- **REQUEST**: Return every line of the material below that contains the word "width".

- **MATERIAL FOR THIS TASK**:
• • • •

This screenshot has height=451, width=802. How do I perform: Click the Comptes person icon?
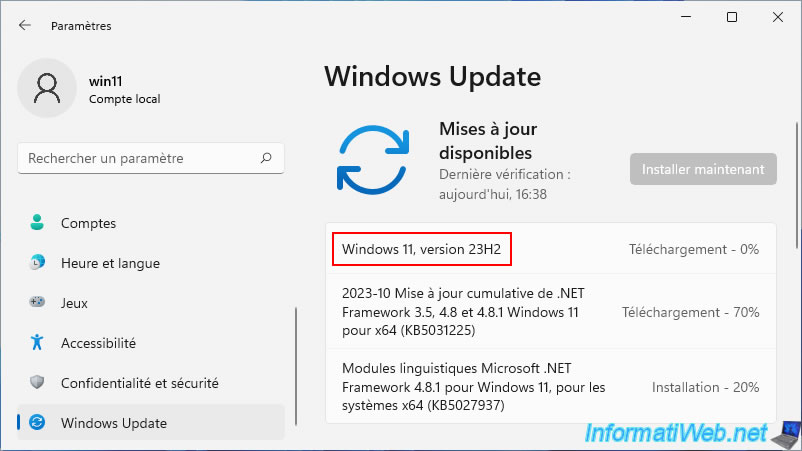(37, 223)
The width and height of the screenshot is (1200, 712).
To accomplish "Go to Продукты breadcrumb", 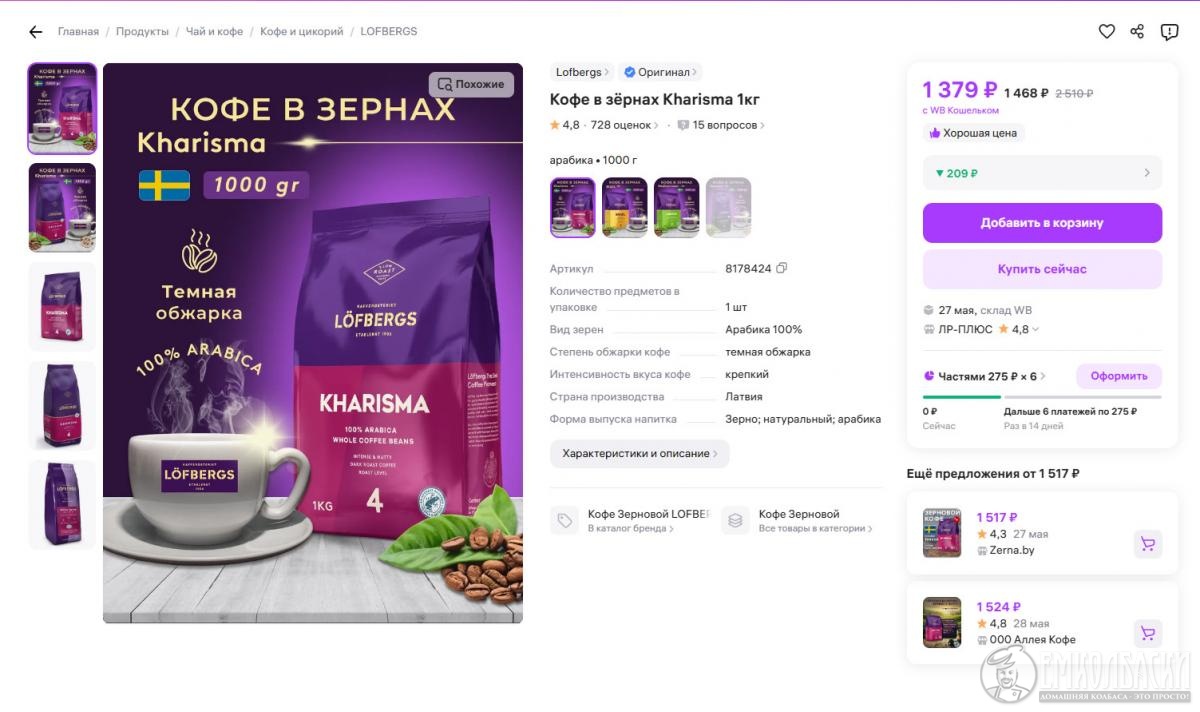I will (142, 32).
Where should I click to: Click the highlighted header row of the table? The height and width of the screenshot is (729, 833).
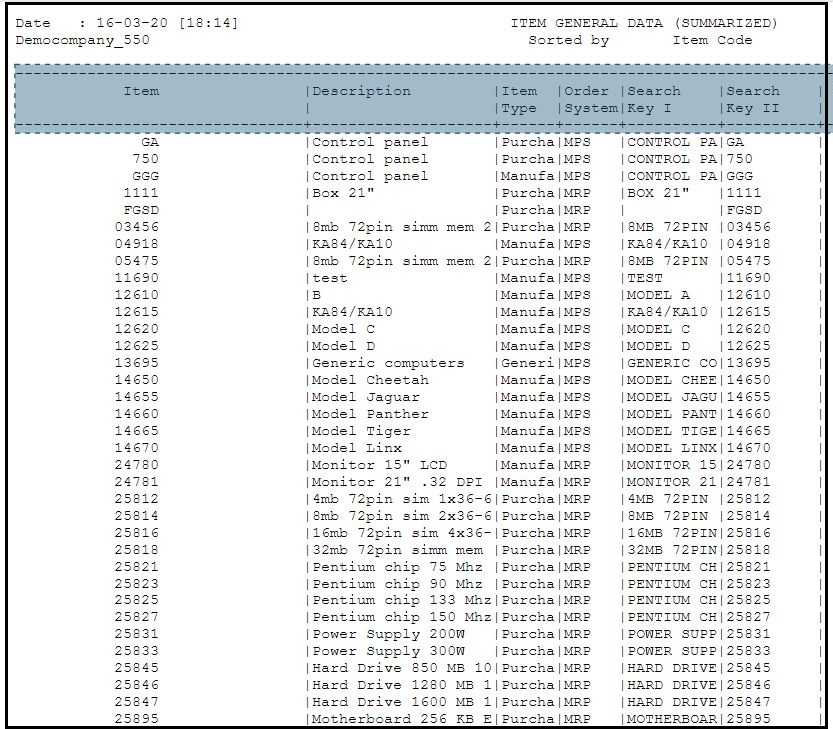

• • • •

- **RESULT**:
This screenshot has height=451, width=802. How do I perform: Click the Comptes person icon?
The width and height of the screenshot is (1200, 712).
Where should I click to: Click the highlighted header row of the table? The height and width of the screenshot is (729, 833).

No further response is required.